Recensioni

6.4

Esiste una continuità evidente tra il lavoro di Gianluca De Rubertis ne Il Genio, progetto in vita dal 2006 e chissà se ormai concluso, e questo primo album solista Autoritratti con oggetti. I punti comuni sono sicuramente almeno due: il primo è il modo in cui il cantautore pugliese (milanese acquisito) delinea il rapporto con la donna – tra diatribe, scontri e seduzioni – facendo capo, almeno nella volontà, a un'ironia che si prende gioco di quelle che da secoli sono le solennità del rapporto di coppia. Era così con Pop-porno, filastrocchesca rimostranza di una Lolita cresciuta che piagnucola perché il suo uomo preferisce i porno in tv a lei, salvo poi farla sentire magicamente una donna eroticamente appassionata col potere di poche paroline d'amore; è così in questo disco dove la parola "oggetti" del titolo potrebbe essere – e le foto di copertina e del libretto lo dimostrano – sostituito dal termine "donne". Autoritratti con donne (forse una sola, preferibilmente molte) che hanno quella capacità di mettere in crisi il nostro artista da giovane, il quale però, in fondo in fondo, riesce a tenersi sempre un po' più lontano/umano, mentre là, pochi passi indietro c'è l'oggetto col quale autoritrarsi. L'altra cifra comune è chiara e riguarda la forma più che l'essenza: le volontà vintage – così la chiameremo – di ricalcare ancora quella dimensione a cavallo tra anni Sessanta e Settanta, fatta di giacche di velluto e camicie dalle fantasie romboidali, immaginarie carte da parati, farfisa, pianoforte, immancabile fumo blu di Gitanes e Gainsbarre con Melody Nelson tutto solletico che diventa risata e poi eros ansimante. 

De Rubertis si culla sull'onda di un passato malandrino e musicalmente irripetibile avvalendosi del talento di bravi musicisti (tra gli altri Enrico Gabrielli, Gianluca Gambini, Rodrigo D'erasmo e la sorella Matilde, già con lui negli Studiodavoli) e riuscendo a dare vita a un disco di grande impatto sonoro.

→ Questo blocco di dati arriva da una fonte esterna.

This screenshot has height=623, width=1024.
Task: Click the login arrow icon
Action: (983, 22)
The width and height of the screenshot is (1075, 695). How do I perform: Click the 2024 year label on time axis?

Uno spin off sentimentale di un tempo musicale che non esiste più e che qua riesce a tornare vivo tra fiati, archi arrangiati con rara perizia e un'attenzione al particolare retrò quasi maniacale.

Se con il primo lavoro de Il Genio parlare di duetti alla Gainsbourg era cura per l'estetica più che dell'ascolto, qua i suoni del francese sono ricalcati in modo quasi manierista. Ciò che manca a questo disco, a partire dal singolo Mariangela, è un buon lavoro su testi che invece rasentano di continuo il più terribile imbarazzo: giochi di parole prevedibili e un po' ridicoli vanno a scontrarsi con l'ostentata sensualità che ben conosciamo, della bella voce di De Rubertis.

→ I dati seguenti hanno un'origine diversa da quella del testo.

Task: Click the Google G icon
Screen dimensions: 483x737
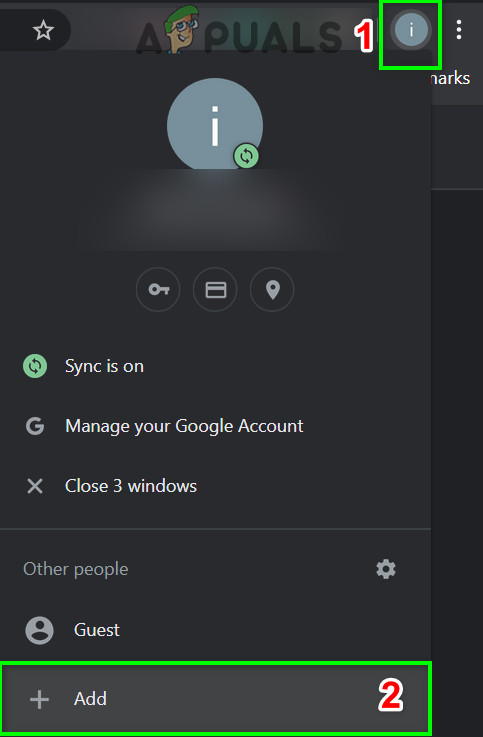Action: pyautogui.click(x=35, y=426)
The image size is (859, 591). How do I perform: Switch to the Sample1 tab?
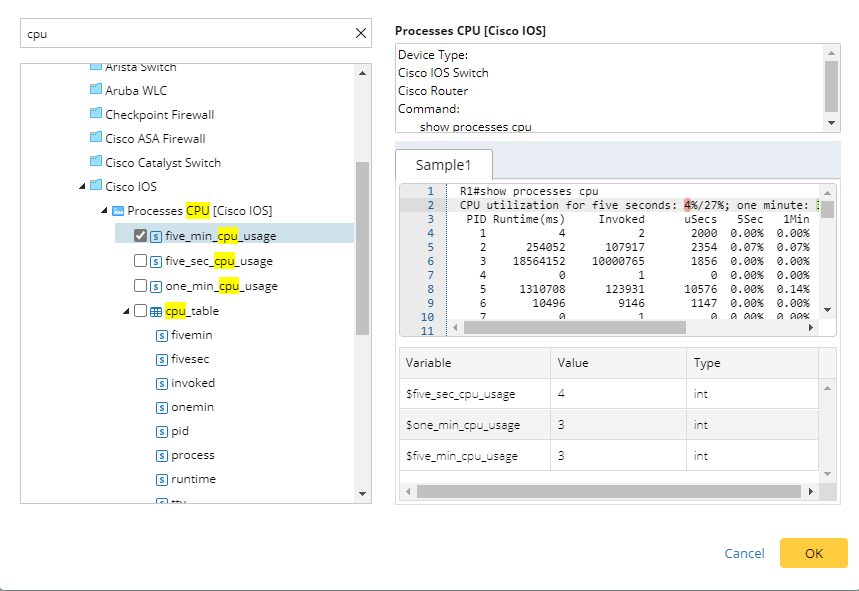click(443, 164)

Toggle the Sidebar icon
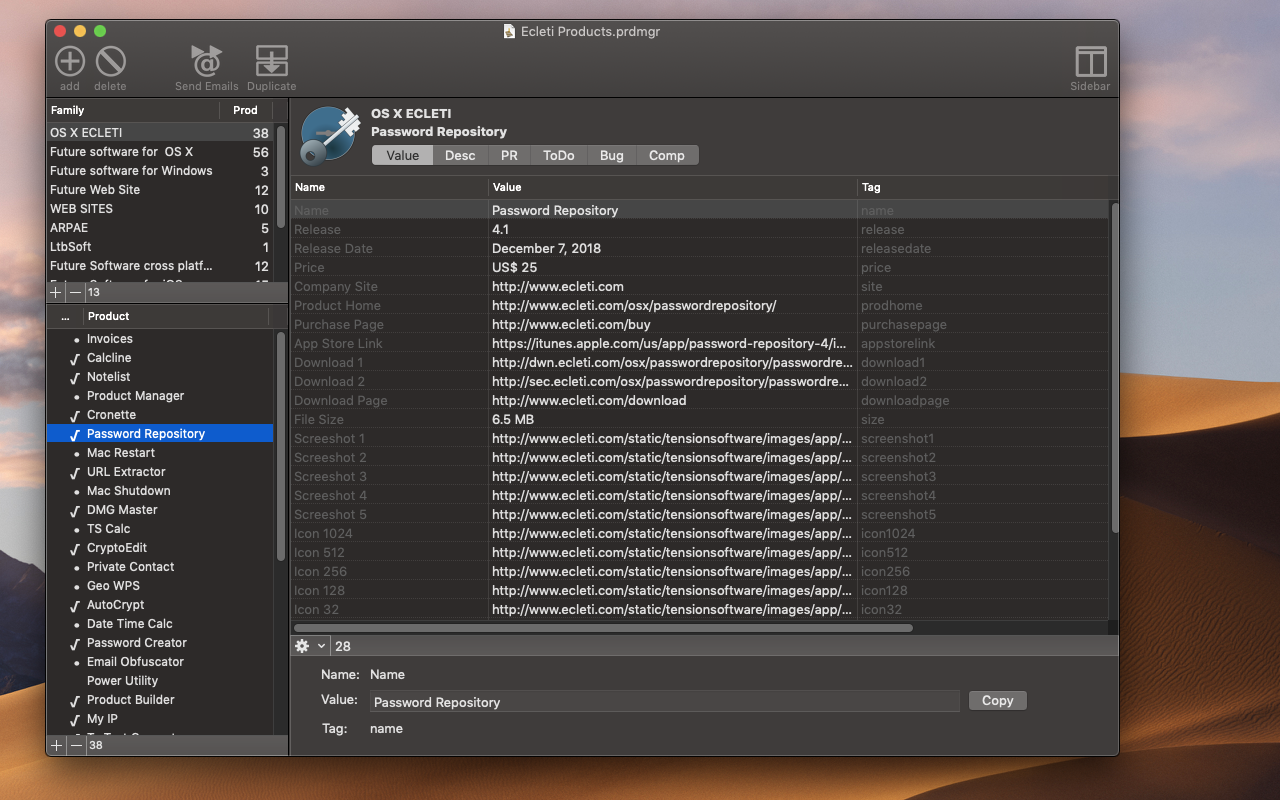(1090, 62)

Un gioco Dada? Lo straniamento? Non si sa. Quel che è certo è che manca tutta la sostanza narrativa che un progetto cantautorale come questo, con suoni di questo tipo e ambizioni estetiche così alte, dovrebbe come minimo possedere. Quasi impossibile prendere questi testi sul serio o goderne come si godeva dei divertissement de Il Genio. Lo scontro testo/musica è piuttosto violento e il fatto che si canti in Italiano, è chiaro, non aiuta.